When Polo returned to Venice, he was 41 years old. He was married at some point in the ensuing years and his wife gave birth to three daughters. Aside from his capture during the war, little else is known about the man who pulled back that curtain between East and West. We know he was modestly successful in his trade, and died in January of 1324. In that time since returning from China, Polo often found himself on the receiving end of ridicule, for what people perceived as grossly exaggerated sites that he recorded. Fellow Venetians were quite skeptical of Polo's reports and it is reported that on his death bed his priest asked Polo if he wanted to take back some of his "far-fetched tales" from his travels. Polo's response is quite respectable, knowing his claims were often doubted (92%):

"I did not tell half of what I saw, for I knew I would not be believed."
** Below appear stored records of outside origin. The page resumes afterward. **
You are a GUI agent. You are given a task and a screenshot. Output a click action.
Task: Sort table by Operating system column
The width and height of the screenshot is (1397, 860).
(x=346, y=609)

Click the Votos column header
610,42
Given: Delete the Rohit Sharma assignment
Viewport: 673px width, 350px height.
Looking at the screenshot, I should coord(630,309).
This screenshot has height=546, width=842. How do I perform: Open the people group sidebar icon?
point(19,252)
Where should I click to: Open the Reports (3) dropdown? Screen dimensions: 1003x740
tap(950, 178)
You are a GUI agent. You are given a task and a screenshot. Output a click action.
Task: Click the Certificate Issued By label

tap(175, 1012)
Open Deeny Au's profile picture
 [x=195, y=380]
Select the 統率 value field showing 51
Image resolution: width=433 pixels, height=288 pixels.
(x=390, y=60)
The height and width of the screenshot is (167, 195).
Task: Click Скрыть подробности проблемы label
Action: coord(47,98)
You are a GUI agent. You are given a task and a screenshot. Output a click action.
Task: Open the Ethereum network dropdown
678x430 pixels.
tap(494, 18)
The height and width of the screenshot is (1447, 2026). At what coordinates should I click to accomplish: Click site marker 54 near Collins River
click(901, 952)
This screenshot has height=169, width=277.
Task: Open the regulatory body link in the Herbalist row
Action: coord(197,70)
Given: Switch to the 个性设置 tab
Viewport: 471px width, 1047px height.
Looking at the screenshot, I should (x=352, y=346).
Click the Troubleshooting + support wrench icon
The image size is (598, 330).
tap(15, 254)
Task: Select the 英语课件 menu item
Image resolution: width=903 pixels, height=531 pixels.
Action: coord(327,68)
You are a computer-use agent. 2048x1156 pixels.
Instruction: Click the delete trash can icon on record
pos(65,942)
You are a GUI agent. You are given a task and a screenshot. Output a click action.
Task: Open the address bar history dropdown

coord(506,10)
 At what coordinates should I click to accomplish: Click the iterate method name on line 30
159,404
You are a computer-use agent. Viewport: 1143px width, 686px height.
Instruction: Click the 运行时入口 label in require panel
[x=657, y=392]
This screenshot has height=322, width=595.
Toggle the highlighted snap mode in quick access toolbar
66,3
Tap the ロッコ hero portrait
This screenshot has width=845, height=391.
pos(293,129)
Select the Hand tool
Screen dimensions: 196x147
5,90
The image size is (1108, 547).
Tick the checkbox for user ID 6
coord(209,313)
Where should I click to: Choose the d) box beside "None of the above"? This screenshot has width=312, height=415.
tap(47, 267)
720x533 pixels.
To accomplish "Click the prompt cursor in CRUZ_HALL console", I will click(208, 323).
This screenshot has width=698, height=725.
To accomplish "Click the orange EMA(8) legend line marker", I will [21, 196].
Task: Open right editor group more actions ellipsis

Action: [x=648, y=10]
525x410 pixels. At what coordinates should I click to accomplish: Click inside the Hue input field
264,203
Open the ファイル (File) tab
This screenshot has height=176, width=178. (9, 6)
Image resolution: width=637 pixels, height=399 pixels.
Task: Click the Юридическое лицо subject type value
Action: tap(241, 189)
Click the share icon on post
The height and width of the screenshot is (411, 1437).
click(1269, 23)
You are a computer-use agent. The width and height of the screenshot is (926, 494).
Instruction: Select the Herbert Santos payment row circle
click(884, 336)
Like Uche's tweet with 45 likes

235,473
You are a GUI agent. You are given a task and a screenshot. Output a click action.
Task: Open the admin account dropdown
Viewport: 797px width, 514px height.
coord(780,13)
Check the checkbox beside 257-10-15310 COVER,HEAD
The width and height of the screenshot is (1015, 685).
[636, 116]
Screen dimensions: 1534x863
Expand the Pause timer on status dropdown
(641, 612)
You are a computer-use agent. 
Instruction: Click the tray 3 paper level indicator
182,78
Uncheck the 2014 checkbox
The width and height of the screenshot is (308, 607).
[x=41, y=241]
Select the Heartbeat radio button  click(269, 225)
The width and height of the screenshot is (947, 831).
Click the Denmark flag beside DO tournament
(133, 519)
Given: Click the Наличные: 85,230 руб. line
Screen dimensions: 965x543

  1. I didn't realise there were three travelling Polos! I'd always got the impression that Marco had wandered alone.
    I did listen to a fascinating audio book several years ago that you might appreciate (if it's not already on your list): Genghis Khan And The Making of The Modern World by Jack Weatherford.

    1. You know me so well - it is on my TBR! I might have to bump it up and get to it sooner rather than later.

      I never knew that Marco's father and uncle had been gone first, and for so long. I dimly recalled that he went with his father during his journey, but did not really know much more than that. I have looked into his manuscript some more and it seems like there are conflicting copies, so it is hard to tell which ones might be more accurate than others.